This is an exercise of the book Analysis III of Amann and Escher:

For $s\ge 0$ define $H^s:=\{u\in L_2:\Lambda^s\hat u\in L_2\}$ and $(u|v)_{H^s}:=(\Lambda^s\hat u|\hat v)_{L_2}$ where $(\cdot|\cdot)_{L_2}$ is the inner product in $L_2$. Show that $(H^s,(\cdot|\cdot)_{H^s})$ is a Hilbert space.

*Note: here $L_2$ stay for $L_2(\Bbb R^n,\Bbb C)$, $\hat u$ is the Fourier transform of $u$ and $\Lambda^s(x):=(1+|x|^2)^{s/2}$. Also $\mathcal S$ stay for the Schwartz space.

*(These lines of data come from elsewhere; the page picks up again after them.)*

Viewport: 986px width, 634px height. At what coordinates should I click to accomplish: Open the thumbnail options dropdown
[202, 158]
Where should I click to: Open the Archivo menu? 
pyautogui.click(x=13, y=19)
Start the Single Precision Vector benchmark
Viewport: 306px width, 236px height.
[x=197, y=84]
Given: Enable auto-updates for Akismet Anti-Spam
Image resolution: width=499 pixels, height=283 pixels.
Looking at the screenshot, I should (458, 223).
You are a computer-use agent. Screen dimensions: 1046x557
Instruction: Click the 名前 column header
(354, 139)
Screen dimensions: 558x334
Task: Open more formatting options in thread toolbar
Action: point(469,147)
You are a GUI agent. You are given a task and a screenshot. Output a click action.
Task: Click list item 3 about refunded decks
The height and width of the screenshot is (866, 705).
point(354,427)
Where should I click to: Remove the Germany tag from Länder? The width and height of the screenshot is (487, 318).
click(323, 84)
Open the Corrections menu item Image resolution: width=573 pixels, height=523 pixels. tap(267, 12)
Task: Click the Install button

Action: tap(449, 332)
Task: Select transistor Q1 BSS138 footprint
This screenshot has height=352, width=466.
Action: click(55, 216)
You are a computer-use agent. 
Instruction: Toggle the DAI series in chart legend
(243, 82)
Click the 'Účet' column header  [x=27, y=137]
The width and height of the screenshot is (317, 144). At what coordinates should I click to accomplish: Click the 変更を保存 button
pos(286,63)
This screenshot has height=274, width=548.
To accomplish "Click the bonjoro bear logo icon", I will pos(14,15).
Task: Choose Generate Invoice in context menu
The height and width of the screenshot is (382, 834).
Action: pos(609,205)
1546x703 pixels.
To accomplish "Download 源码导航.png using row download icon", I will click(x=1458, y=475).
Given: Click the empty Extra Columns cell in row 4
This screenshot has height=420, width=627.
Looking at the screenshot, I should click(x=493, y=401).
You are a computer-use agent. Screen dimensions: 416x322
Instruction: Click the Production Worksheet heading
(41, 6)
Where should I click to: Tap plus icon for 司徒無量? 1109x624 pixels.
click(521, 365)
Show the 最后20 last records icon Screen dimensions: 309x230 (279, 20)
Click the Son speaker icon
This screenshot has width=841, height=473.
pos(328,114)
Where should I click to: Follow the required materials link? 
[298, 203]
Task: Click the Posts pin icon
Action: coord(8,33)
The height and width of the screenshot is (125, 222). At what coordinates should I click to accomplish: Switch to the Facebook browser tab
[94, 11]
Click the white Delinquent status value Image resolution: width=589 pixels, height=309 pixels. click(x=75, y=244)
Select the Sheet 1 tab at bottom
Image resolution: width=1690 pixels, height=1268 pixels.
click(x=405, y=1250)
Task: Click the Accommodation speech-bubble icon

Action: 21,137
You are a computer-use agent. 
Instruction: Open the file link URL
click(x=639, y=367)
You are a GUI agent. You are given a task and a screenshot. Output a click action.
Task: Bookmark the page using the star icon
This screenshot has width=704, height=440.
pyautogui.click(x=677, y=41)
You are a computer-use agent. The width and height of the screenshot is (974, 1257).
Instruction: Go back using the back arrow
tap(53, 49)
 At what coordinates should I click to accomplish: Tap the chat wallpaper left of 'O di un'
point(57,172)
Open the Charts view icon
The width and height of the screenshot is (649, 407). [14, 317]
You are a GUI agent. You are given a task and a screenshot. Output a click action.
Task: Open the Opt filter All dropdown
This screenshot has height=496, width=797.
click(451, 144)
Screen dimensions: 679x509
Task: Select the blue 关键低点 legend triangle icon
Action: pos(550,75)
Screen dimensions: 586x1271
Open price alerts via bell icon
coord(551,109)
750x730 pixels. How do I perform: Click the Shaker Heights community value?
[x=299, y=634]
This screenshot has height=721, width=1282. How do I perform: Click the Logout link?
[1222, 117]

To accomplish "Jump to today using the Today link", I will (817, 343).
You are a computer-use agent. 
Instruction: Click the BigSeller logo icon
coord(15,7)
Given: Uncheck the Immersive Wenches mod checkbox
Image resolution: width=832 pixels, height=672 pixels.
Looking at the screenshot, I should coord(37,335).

Can you check if the proof below is correct?

(1) Showing that $(\cdot|\cdot)_{H^s}$ is indeed an inner product in $H^s$:

We have that $$ (u|v)_{H^s}=\int\Lambda^s(x)\hat u(x)\bar{\hat v}(x)\, dx=(\hat u|\overline{\Lambda ^s}\hat v) \\=\overline{(\overline{\Lambda ^s}\hat v|\hat u)}=(\Lambda^s\bar{\hat v}|\bar{\hat u}) =(\bar v|\bar u)_{H^s}=\overline{(v|u)_{H^s}}\tag1 $$ because $$ (\bar v|\bar u)_{H^s}=\int\Lambda^s(x)\hat{\bar v}(x)\overline{\hat{\bar u}(x)}dx\\ \hat{\bar v}(x)=\int\bar v(t)e^{-i\langle x,t\rangle}dt=\overline{\int v(t)e^{i\langle x,t\rangle}dt} =\overline{\hat v(-x)}\\ \overline{\hat{\bar u}(x)}=\hat u(-x)\\ \therefore\quad (\bar v|\bar u)_{H^s}=\int\Lambda^s(x)\hat u(-x)\overline{\hat v(-x)}dx =\int\Lambda^s(x)\hat u(x)\bar{\hat v}(x)\, dx=(u|v)_{H^s}\tag2 $$ and $\Lambda^s(x)=\Lambda^s(-x)$. And also is clear that $(u|u)_{H^s}=0$ if and only if $u=0$, so $(\cdot|\cdot)_{H^s}$ is a sesquilinear map. By last from the integral definition its easy to see that $$ |(u|v)_{H^s}|\le\|\Lambda^s\hat u\|_2\|\hat v\|_2=\|\Lambda^s\hat u\|_2\|v\|_2<\infty,\quad u,v\in H^s\tag3 $$ so $(\cdot|\cdot)_{H^s}$ is a well-defined inner product on $H^s$.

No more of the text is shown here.